“Este era mi patrimonio: no el dinero, ni las filacterias, ni el cuenco de afeitar, sino la mierda.” (Philip Roth, Patrimonio: una historia verdadera)
REBECA GARCÍA NIETO | El legado que el señor Halfon recibió de su abuelo no es tan escatológico como el que recibió Philip Roth de su padre, Herman, pero su tarea es, en esencia, la misma: convertir el horror en una obra de arte. En el relato «Oh gueto mi amor», el último de los seis que componen este Signor Hoffman, el narrador recibe de su abuelo “un papel amarillo, con unas pocas líneas escritas de su puño y letra. Era la dirección completa de su casa en Łódź”, la casa en el gueto de Łódź en la que el abuelo había vivido con sus padres y hermanos. Si ya de por sí este pequeño trozo de papel, recibido en la que iba a ser su última cena, pondría a cualquier nieto en una difícil tesitura, la cosa se complica cuando el abuelo, agonizando y delirante, le dice a su nieto a los gritos que no vaya, “que un judío nunca debería viajar a Polonia”.

**EXTRACTOS DE DATOS**.
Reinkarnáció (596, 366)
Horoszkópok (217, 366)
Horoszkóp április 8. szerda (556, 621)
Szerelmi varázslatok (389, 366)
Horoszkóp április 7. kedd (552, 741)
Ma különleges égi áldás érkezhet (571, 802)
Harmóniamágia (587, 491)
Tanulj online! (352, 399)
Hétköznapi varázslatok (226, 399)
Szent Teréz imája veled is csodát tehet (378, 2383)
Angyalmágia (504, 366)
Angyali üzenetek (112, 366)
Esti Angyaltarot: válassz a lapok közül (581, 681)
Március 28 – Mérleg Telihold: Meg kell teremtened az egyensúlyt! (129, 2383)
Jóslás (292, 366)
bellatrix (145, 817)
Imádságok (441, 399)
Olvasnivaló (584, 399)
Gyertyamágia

**TAREA BREVE**.
Responde estas preguntas sobre la reseña de Signor Hoffman:
1. ¿De quién recibió Philip Roth su legado?
2. ¿Cuántos relatos componen Signor Hoffman?
3. ¿Qué le dice el abuelo a gritos a su nieto?
Los registros no cumplen ninguna función aquí.

**RESPUESTA DEL EJERCICIO**.
1. De su padre, Herman.
2. Seis.
3. Que no vaya, que un judío nunca debería viajar a Polonia.